Selected extract:
Research Experience

Research Statement

My research centers on exploring phase competition in correlated and other novel materials, and developing methods to manipulate and control these systems using ultrafast techniques. Light pulses tailored to selectively perturb lattice, electronic, or spin degrees of freedom can tip the balance between competing orders, clarifying the origin of the equilibrium ground state. Targeted excitation can also generate new states that cannot be accessed in equilibrium, offering an avenue of materials control on the femtosecond to picosecond timescale.

Postdoctoral Research
  • University of California, Berkeley, Miller Research Fellow, Fall 2015-present
    Group leader: Alessandra Lanzara
    • Developing mid-infrared and THz pumping capabilities for time- and spin-resolved angle-resolved photoemission spectroscopy (ARPES) systems, and utilizing these systems to investigate complex materials.

Extracted information:

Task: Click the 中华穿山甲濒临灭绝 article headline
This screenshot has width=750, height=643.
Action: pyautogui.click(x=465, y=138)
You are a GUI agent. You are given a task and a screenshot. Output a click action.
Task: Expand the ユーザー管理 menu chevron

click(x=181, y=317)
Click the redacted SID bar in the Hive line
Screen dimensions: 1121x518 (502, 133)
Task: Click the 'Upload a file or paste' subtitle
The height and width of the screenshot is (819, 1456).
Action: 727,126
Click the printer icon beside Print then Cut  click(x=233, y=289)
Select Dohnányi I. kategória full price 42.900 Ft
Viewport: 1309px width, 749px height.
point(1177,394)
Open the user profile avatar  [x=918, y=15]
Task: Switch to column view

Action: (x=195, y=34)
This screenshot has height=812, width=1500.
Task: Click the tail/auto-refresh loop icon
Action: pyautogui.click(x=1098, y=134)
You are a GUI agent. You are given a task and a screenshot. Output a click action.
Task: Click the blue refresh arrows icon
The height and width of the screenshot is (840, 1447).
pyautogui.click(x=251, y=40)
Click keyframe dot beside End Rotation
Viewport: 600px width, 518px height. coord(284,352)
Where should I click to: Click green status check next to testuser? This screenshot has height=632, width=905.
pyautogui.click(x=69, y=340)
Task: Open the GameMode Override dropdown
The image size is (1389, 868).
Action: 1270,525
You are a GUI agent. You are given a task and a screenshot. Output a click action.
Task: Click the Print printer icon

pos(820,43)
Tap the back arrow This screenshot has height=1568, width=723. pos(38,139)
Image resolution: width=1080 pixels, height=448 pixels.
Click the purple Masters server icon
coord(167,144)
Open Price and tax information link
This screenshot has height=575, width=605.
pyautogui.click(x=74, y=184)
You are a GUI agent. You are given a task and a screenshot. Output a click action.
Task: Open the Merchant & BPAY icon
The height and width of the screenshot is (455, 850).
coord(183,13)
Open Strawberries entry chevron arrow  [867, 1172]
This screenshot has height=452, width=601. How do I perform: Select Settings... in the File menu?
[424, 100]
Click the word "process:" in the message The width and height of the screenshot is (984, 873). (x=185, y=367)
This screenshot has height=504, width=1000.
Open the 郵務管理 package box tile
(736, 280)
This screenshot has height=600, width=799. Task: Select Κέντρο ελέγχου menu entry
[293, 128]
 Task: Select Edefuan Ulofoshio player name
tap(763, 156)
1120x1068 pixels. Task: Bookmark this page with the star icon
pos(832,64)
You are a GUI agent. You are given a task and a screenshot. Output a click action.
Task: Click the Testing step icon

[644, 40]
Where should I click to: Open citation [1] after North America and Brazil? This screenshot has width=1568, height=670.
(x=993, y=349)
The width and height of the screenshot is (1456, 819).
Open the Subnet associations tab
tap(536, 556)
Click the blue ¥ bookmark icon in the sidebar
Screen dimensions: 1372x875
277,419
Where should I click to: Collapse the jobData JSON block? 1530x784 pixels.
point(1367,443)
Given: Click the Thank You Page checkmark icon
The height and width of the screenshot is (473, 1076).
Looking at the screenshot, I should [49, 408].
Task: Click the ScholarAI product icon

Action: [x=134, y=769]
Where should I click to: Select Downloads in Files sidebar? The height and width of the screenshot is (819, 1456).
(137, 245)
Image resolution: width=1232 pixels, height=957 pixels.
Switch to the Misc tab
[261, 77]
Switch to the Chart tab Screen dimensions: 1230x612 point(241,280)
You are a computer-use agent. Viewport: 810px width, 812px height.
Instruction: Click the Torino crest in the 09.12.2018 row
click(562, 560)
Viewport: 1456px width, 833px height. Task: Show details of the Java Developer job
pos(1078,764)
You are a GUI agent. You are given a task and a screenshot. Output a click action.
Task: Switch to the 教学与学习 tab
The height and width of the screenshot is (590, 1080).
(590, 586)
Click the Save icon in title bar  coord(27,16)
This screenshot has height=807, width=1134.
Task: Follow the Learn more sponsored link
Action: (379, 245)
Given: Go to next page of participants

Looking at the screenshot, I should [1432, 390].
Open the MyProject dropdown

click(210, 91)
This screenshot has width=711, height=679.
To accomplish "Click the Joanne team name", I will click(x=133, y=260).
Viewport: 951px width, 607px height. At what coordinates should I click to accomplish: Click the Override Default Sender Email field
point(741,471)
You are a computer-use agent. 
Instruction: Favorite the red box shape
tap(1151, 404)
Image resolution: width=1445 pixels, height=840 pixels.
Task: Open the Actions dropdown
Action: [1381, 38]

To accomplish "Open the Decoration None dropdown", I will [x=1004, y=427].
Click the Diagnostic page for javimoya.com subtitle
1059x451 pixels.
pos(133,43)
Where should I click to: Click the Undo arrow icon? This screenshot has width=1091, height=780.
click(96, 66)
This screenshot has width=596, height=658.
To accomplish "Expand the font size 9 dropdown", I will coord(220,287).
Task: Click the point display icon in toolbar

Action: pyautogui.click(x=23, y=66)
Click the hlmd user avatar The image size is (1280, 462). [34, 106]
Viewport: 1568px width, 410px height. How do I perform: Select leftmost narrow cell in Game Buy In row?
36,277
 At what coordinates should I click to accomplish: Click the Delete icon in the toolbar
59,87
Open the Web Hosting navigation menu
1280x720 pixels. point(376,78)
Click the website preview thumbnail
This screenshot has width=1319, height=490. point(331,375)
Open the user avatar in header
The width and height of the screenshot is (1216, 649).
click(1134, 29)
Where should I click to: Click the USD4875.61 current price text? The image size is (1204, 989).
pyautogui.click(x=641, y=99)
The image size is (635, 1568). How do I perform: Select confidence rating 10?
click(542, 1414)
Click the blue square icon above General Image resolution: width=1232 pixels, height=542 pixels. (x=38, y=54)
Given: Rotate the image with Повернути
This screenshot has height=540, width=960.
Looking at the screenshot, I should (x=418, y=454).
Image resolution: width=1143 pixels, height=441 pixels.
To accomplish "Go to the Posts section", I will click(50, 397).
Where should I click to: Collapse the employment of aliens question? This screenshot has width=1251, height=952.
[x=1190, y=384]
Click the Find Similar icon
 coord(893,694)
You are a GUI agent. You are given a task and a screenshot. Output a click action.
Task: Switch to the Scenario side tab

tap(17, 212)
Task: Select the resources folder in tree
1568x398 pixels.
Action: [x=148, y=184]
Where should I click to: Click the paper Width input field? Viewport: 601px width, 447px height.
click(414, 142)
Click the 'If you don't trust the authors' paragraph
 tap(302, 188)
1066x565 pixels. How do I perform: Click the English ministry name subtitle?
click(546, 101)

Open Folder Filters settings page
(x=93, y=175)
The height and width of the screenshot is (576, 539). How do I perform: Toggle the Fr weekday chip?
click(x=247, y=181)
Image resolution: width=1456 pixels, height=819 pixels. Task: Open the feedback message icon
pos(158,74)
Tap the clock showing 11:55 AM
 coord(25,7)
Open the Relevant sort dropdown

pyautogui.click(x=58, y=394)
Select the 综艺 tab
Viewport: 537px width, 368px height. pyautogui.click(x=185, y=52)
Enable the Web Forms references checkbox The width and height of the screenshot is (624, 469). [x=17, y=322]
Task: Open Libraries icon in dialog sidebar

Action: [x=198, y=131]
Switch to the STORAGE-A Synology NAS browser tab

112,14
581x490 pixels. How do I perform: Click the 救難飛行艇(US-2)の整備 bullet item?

Actions to take:
• A. Quote the research experience section word for word, everything from "Research Experience" down to "to picosecond timescale.".
• B. List the degrees of freedom that the research experience section says light pulses can be tailored to selectively perturb.
• C. Proceed with the research experience section from where it stops.

Final answers:
• A.
Research Experience

Research Statement

My research centers on exploring phase competition in correlated and other novel materials, and developing methods to manipulate and control these systems using ultrafast techniques. Light pulses tailored to selectively perturb lattice, electronic, or spin degrees of freedom can tip the balance between competing orders, clarifying the origin of the equilibrium ground state. Targeted excitation can also generate new states that cannot be accessed in equilibrium, offering an avenue of materials control on the femtosecond to picosecond timescale.

• B. Lattice, electronic, and spin.

• C.
Graduate Research
  • Max Planck Research Department for Structural Dynamics (MPSD), Center for Free Electron Science (CFEL), Fall 2010-Spring 2015
    Advisor: Andrea Cavalleri
    • Understanding and manipulating phase competition in cuprate superconductors via selective, ultrafast excitation of phonon modes using mid-infrared light.
    • Thesis title: Manipulating superconductivity in cuprates by selective ultrafast excitation
    • Techniques: THz spectroscopy, optical parametric amplification and difference frequency generation, optical stage design, vacuum systems, low temperature optical cryostats, Matlab, Labview, python, OriginPro
  • University of Illinois at Urbana-Champaign, Fall 2009-Spring 2015
    Advisor: Laura Greene
    • Measuring order parameter symmetry and electron-boson coupling in pnictide superconductors using point contact spectroscopy.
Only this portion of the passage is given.